Y así empezó todo: Sus ojos eran grises con un tinte verdoso, pequeños y pícaramente inescrutables, Sus manos eran pequeñas también, siempre manchadas de la tinta del crucigrama del periódico que resolvía a diario con avidez. Más tarde se quedaba dormida cómo duermen las ilusiones de los niños, con la sonrisa de quién guarda un secreto.

Ella, mi abuela, podía caminar en el lodo sin mancharse. Sabia, amorosa sin tocarte, alegre sin reír, discreta como nido de colibrí.

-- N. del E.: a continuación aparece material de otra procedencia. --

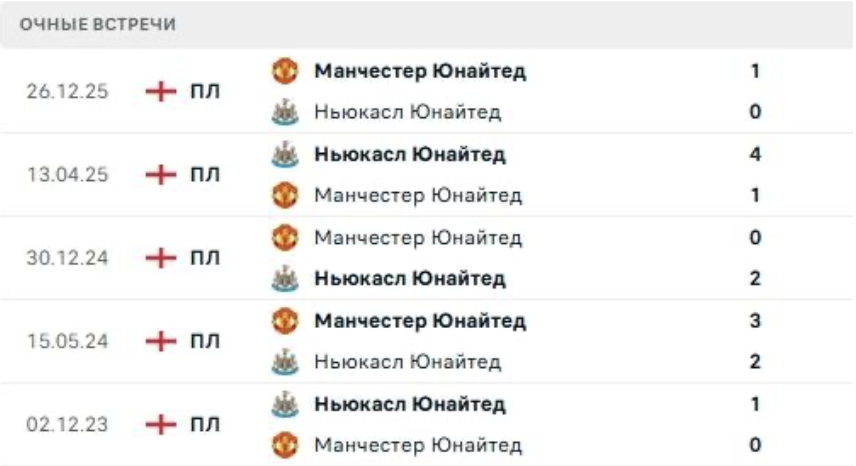Click the 15.05.24 match date
856x466 pixels.
click(x=68, y=341)
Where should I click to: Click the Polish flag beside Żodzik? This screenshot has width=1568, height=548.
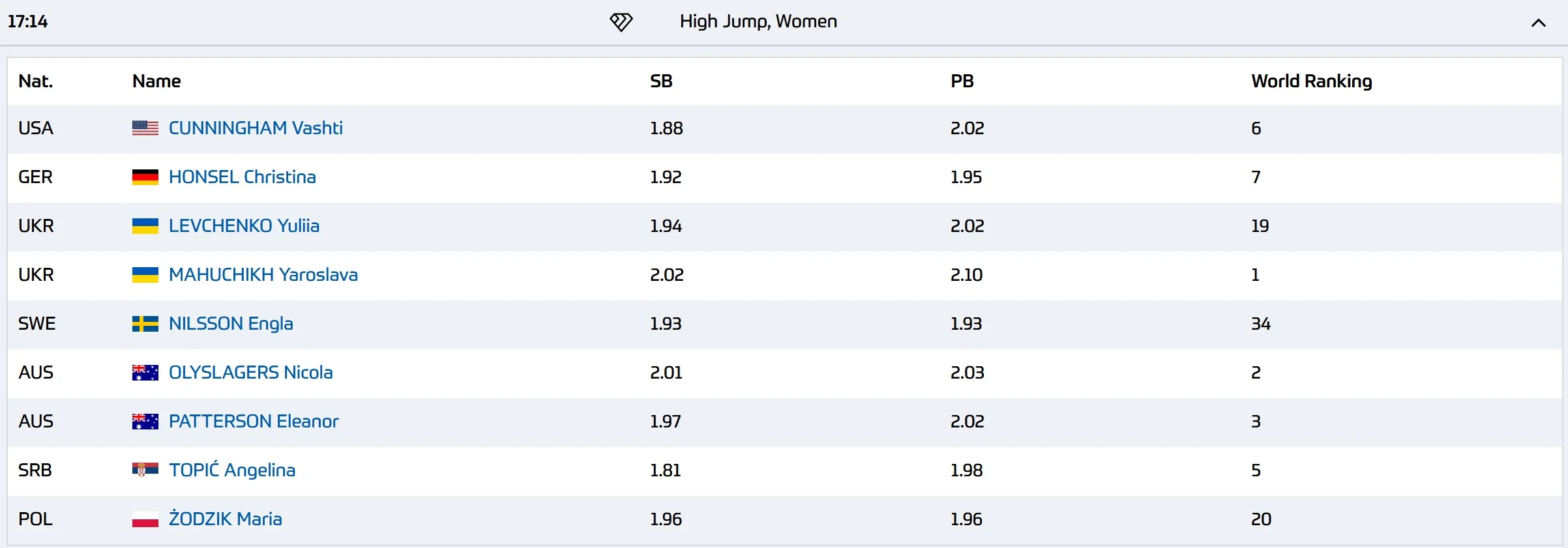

Empezó contándome un cuento, una historia, el cuento del Príncipe y el mendigo. Una historia que ejercía en mí una fascinación incomprensible, no para mi abuela que conocía mi alma como si ella la hubiese moldeado.

Le encantaba tararear La Sinfonía Inconclusa de Schubert mientras preparaba la comida, sin aspavientos ni auto elogios.

Y así empezó todo: mi sentimiento de incomprensión, mi rechazo a la autoridad, y por ende a la hipocresía, a la falta de respeto a las emociones y necesidades de mis semejantes. Ya imagino yo, al príncipe del cuento de mi abuela, engañando, transando y manipulando a sus amigos, a su pueblo amado.

El resultado de las historias de mi abuela y su ejemplo de vida, me han permitido llegar hasta aquí, feliz y orgulloso de lo que soy, de lo que tengo: esperanza y un deseo en mi alma de que mis congéneres sueñen, amen y piensen para darse cuenta que uno crea lo que cree, para su desgracia o fortuna.